‘Grand projects’ must be reined in

I READ with interest your readers’ letters (6 November) railing against the Aberdeen gardens proposals. Not to be outdone in the grand projects stakes, our local authority has come up with its own hare-brained plan that echoes in so many ways the debacles of Edinburgh trams and Aberdeen gardens. To wit, the proposal to demolish Perth City Hall to make way for a piazza. (In this climate?). The estimated cost is £3 million. The majority of people object to the plan, despite some creative efforts by the council to say otherwise. The justification that a new square will provide more benefit to Perth than the re-use of this fabulous, grand listed building has failed to convince.
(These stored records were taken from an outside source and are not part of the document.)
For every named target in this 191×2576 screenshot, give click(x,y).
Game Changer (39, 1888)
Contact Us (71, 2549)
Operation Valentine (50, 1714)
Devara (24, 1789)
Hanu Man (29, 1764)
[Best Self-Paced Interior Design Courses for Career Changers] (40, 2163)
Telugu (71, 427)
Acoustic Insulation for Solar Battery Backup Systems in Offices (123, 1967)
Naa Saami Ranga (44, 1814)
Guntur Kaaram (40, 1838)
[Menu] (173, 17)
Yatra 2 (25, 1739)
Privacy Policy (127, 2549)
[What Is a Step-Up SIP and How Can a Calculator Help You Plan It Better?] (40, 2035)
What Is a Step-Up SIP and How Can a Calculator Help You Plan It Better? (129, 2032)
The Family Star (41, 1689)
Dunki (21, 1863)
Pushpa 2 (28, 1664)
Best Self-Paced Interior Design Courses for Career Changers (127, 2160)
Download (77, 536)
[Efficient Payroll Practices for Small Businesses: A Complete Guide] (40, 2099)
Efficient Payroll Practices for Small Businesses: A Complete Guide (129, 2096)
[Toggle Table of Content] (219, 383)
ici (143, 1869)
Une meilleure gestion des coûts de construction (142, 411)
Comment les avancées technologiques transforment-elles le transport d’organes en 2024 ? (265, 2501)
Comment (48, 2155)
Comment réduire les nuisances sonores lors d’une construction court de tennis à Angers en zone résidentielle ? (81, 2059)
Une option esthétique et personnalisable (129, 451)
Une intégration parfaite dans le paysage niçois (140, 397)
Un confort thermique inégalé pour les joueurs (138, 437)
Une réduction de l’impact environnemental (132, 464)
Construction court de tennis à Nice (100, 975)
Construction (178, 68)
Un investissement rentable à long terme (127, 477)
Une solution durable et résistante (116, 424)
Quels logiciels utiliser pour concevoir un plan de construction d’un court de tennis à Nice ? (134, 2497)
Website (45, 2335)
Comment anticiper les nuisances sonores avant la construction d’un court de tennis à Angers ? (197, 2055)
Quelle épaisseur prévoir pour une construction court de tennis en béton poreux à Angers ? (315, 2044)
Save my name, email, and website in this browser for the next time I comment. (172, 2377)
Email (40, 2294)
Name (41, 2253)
People are increasingly questioning the Keynesian compact of the capitalist system: great inequalities of wealth were tolerated as it was thought that capitalism is self-correcting. Now that it appears this might not be the case or, at least, only through severe pain to the masses, the whole system is under stress. Similarly, I have noticed a huge groundswell of reaction against local authorities and national political parties, not to mention the EU. Yes, citizens have been easily induced to vote for a political party that borrows up to the hilt, on the false assumption that we have beaten boom and bust. Now we are wiser and poorer, and there needs to be closer scrutiny of public debts and spending.

Given the unbelievable cost of the trams project, we would be foolish to sit back and let politicians and bureaucrats have free rein. Perhaps your readers could cheer us up by providing references for any local councils that are not dysfunctional: there must be some surely?